The Punjab and Haryana High Court has ruled that after a divorce, the spouse is entitled to an increase in alimony if the husband’s salary increases during the period. Justice HS Madan delivered the order after dismissing a petition filed by a husband.
A person named Varun Jagota from Panchkula, Haryana challenged the order of the Panchkula Family Court. Following this, the case was taken up by the High Court. The family court has elevated the spouse’s interim allowance from Rs 20 thousand to Rs 28 thousand after the husband’s salary increment.
The husband had put forward the argument that his salary increased from Rs 95 thousand to Rs 1 lakh 14 thousand. After deductions, it will become Rs 92,175. He challenged the court and stated that after deductions it would be impossible for him to give his divorced spouse Rs 28 thousand.

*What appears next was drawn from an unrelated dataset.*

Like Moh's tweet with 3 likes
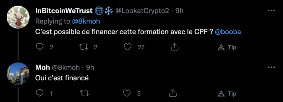The height and width of the screenshot is (102, 283). pyautogui.click(x=127, y=93)
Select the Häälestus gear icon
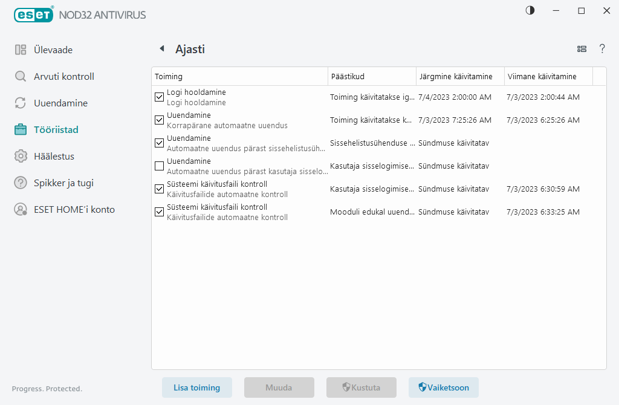619x405 pixels. (21, 157)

The arguments of the petitioner have been rejected on grounds that the High Court can solely intervene in such a case when the order is in ‘opposition to the regulation or is biased’. The High Court dismissed the case and made it clear that the spouse is entitled to an increase in alimony if the husband’s salary increases.
So, going by the figures, a 20% hike in salary resulted in 40% hike in alimony! By that same token, would a decrease in husband’s salary result in a decrease in alimony? One can understand alimony being increased in some cases after many years due to increase in cost of living/inflation, but this is unprecedented. Such requests for increase in alimony when the ex-husband’s salary increases are usually not entertained even by the American courts!
Such judgements strengthen the perception that modern India is like a laboratory for every radical idea of the global left-liberal ecosystem. We are also hearing Supreme Court lawyers like Karuna Nundy push for hare-brained ideas like ‘women should have 50% claim on their husband’s salaries, in addition to direct cash transfers by state’. Other controversial figures like Kamal Hassan and Congress MP Shashi Tharoor are also pushing such anti-family ideas that housewives should be paid for their work at home by the state.
Unfortunately, due to the British common law system that prevails in our country, every judgement of a higher court sets a precedent for future judgements (called case law) in similar disputes. It is time for a total overhaul of our judicial and law enforcement systems and consider moving to the civil law system which is followed in most of East Asia and Continental Europe.